L'Apple store di New York
L'Apple store di New York - Wikipedia

Mentre le indagini proseguono e, in attesa del nuovo iOS, Tim Cook annuncia, allo Wall Street Journal, che la Apple rsolverà il problema entro due settimane, implementando un sistema di avvisi di sicurezza contro accessi indesiderati verso iCloud. Questo dovrebbe, quantomeno, prevenire le intrusioni sui dispositivi Apple. Secondo il sistema attuale, Apple manda una mail quando le password vengono cambiate o si fa accesso da dispositivi sconosciuti. Sotto il nuovo sistema, gli avvisi di sicurezza dovrebbero arrivare in tempo reale sui dispositivi. Inoltre, anche Apple, come Facebook, Google ed altri giganti, pensa di dotarsi di un sistema di accesso a doppia chiave che dovrebbe essere implementato su iOS 8 e che dovrebbe aggiungere un altro codice di accesso, accanto alla password.

Un attacco mirato

Apple ha sempre negato che la violazione fosse dovuta a errori nei propri sistemi di sicurezza, ma ha sempre sostenuto che gli account privati delle star erano stati l’obiettivo di hacker che volevano compromettere username e password. Addirittura, Buisness Insider arriva a sospettare che, per rubare le immagini, gli hacker abbiano usato due software: iBrute per ottenere nomi utente e password.

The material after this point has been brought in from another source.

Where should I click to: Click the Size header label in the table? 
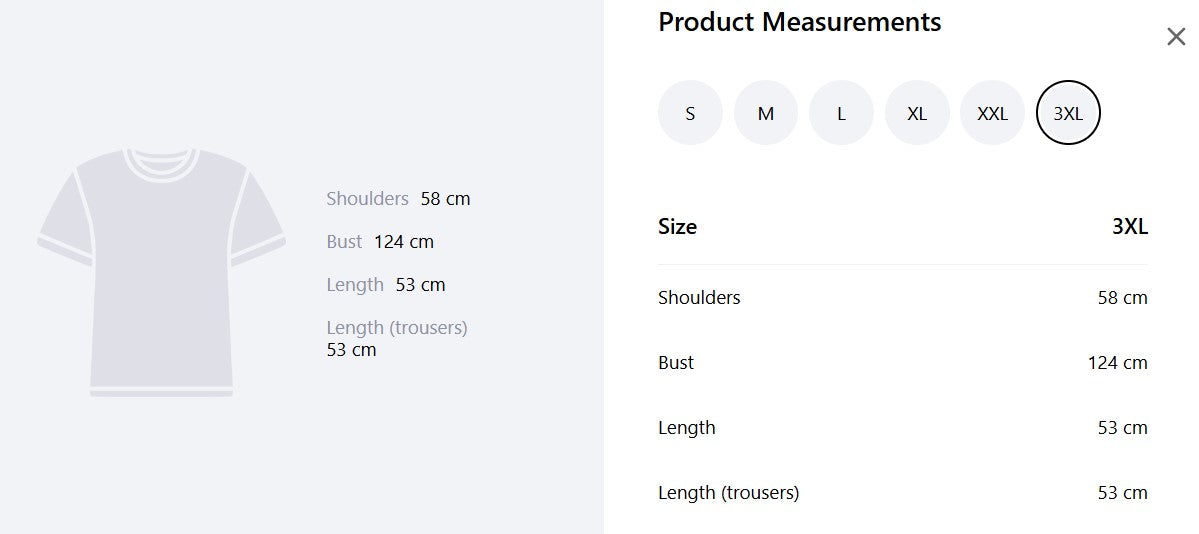[x=677, y=227]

Oppure, gli hacker potrebbero aver utlizzato EPPB o, addirittura, le due cose combinate insieme realizzando dei veri e propri backup degli iPhone e degli iPad attaccati, senza decisamente, alcuna pietà.

Intanto, criminali di tutto il mondo ne approfittano

Se è vero che al peggio non c’è mai fine, un’inchiesta di Ars Technica ha mostrato come, nei giorni scorsi, alcuni criminali della rete abbiano approfittato della fuga delle foto per attirare utenti e installare ogni tipo di Malware. Su Twitter e Facebook, infatti, sono comparsi molti tentativi di phishing che non sono molto sofisticati, tra l’altro, facendo sì che gli utenti di Facebook scarichino file che solo nominalmente hanno a che fare con le foto delle celebrità nude ma, in realtà, sono dei veri e propri attacchi malware che agiscono in complicità con la curiosità degli utenti dei social network.